For most retirees, the hardest part isn’t the calculations—it’s managing trade-offs, emotions, and uncertainty every year. At Duncan Williams Asset Management, we help you translate your lifestyle into a practical income plan, stress-test it under real-life scenarios, and make adjustments as your situation evolves.

Think of your “retirement paycheck” as a living plan you can update as life changes—not a strict rule. An annual review makes it easier to adapt and stay focused on your long-term goals. If you want to revisit your withdrawal strategy or start planning before you retire, our team is ready to help you run the numbers.

Sources

Sources: Internal Revenue Service guidance and publications related to retirement income and required minimum distributions; independent research on safe and flexible retirement withdrawal rates; and professional articles on tax‑efficient retirement income planning.

Disclosure

Disclosure: This material is provided for informational and educational purposes only and should not be construed as specific tax, legal, or investment advice, nor as a recommendation to buy, sell, or hold any security.
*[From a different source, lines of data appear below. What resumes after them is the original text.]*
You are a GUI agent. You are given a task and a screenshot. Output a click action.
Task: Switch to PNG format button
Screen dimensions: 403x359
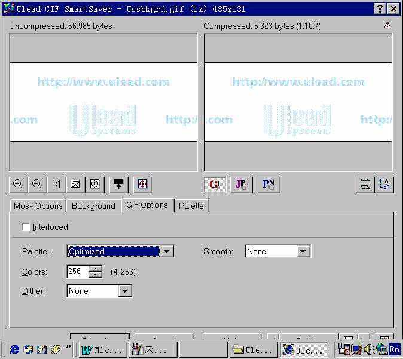[x=269, y=184]
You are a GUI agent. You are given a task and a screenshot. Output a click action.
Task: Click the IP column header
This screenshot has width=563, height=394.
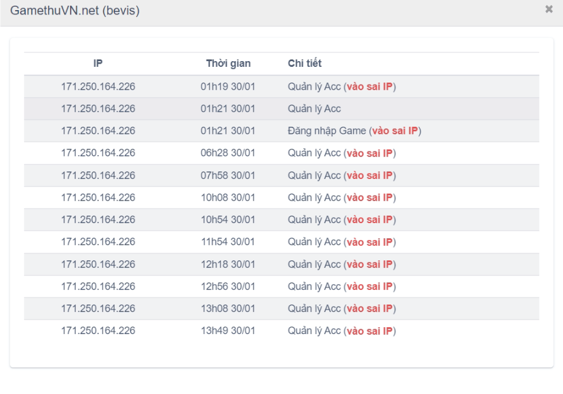[x=98, y=63]
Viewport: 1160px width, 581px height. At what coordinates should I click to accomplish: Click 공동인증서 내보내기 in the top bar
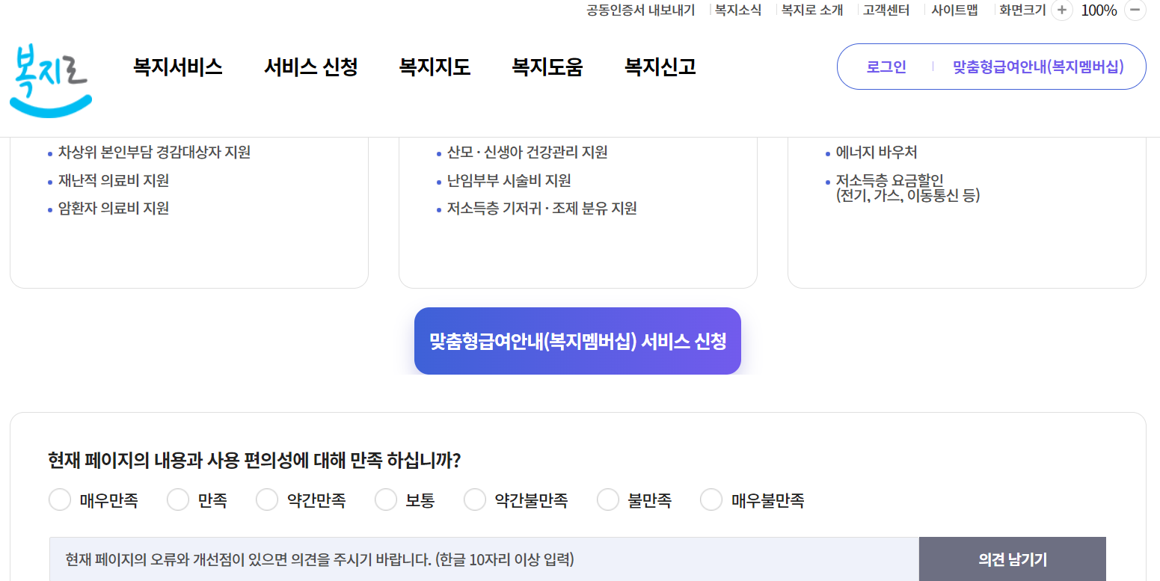pyautogui.click(x=639, y=10)
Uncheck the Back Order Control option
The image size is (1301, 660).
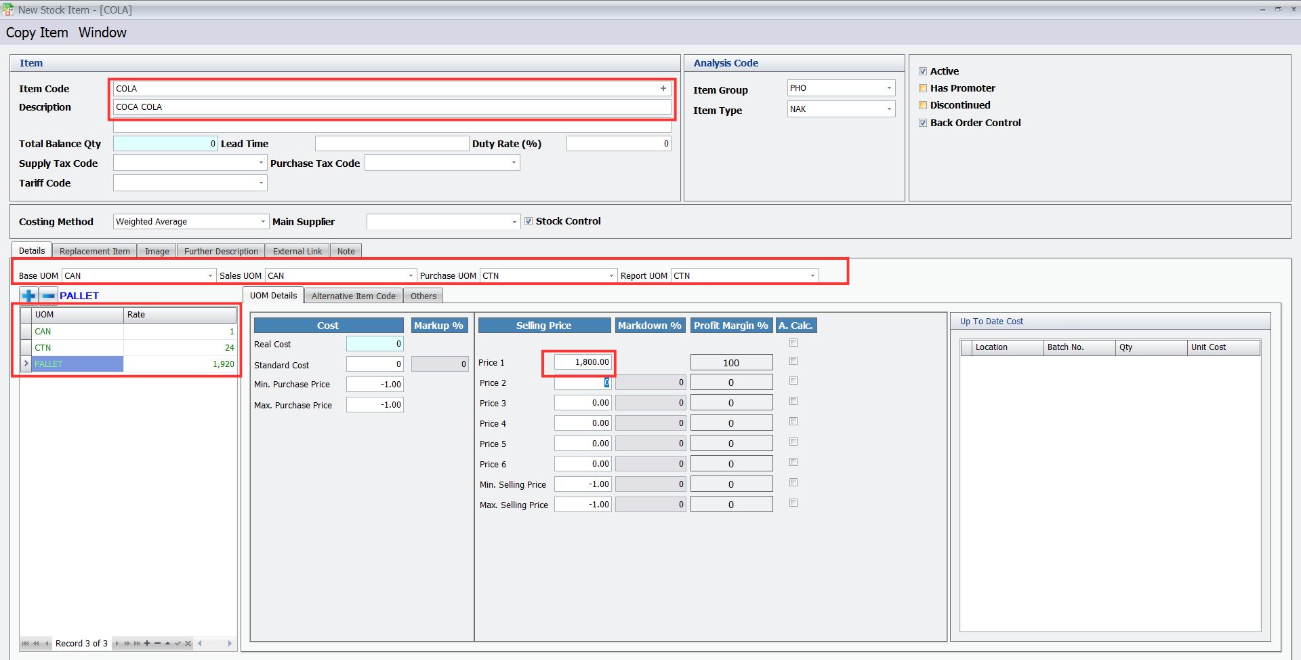[923, 123]
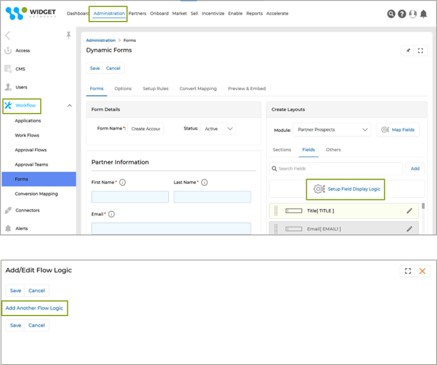Open the notifications bell icon
437x365 pixels.
(423, 13)
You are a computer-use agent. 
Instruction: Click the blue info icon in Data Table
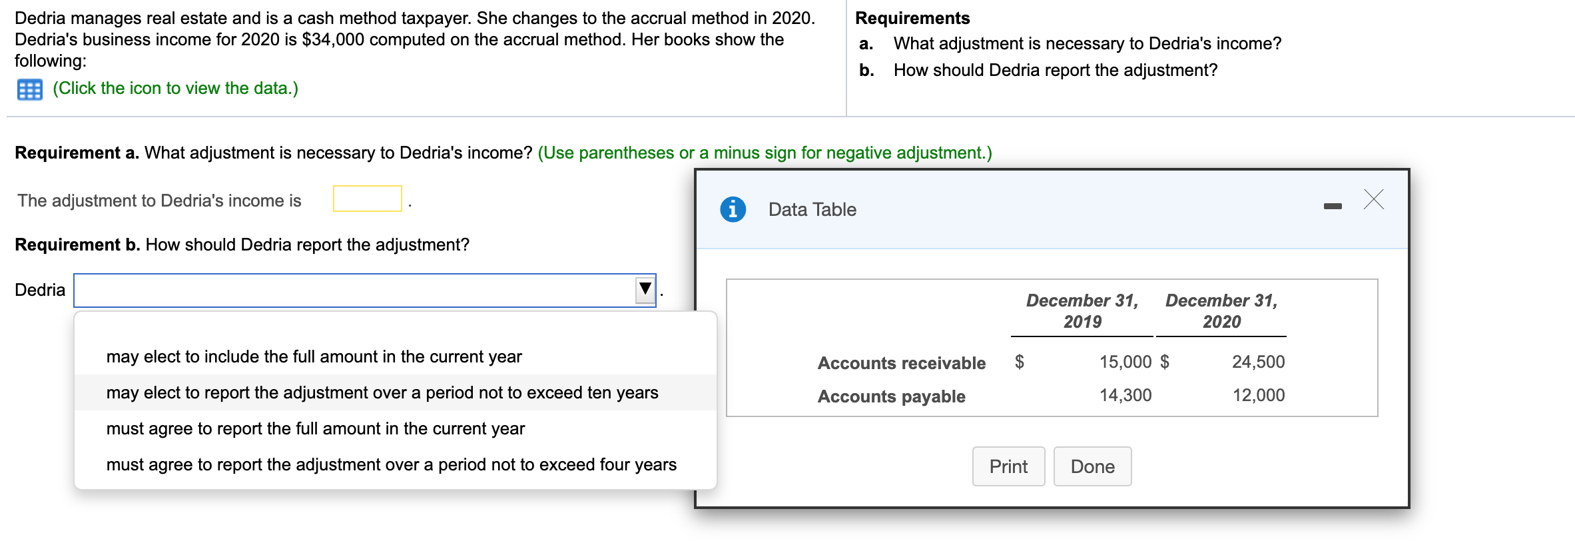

Tax laws and regulations are subject to change, and their application may vary based on individual circumstances. Before making any decisions regarding retirement income strategies or 401(k) withdrawals, you should consult with a qualified tax professional and/or financial advisor. All investing involves risk, including the possible loss of principal, and there is no guarantee that any strategy will achieve its intended results or ensure success in any given market environment.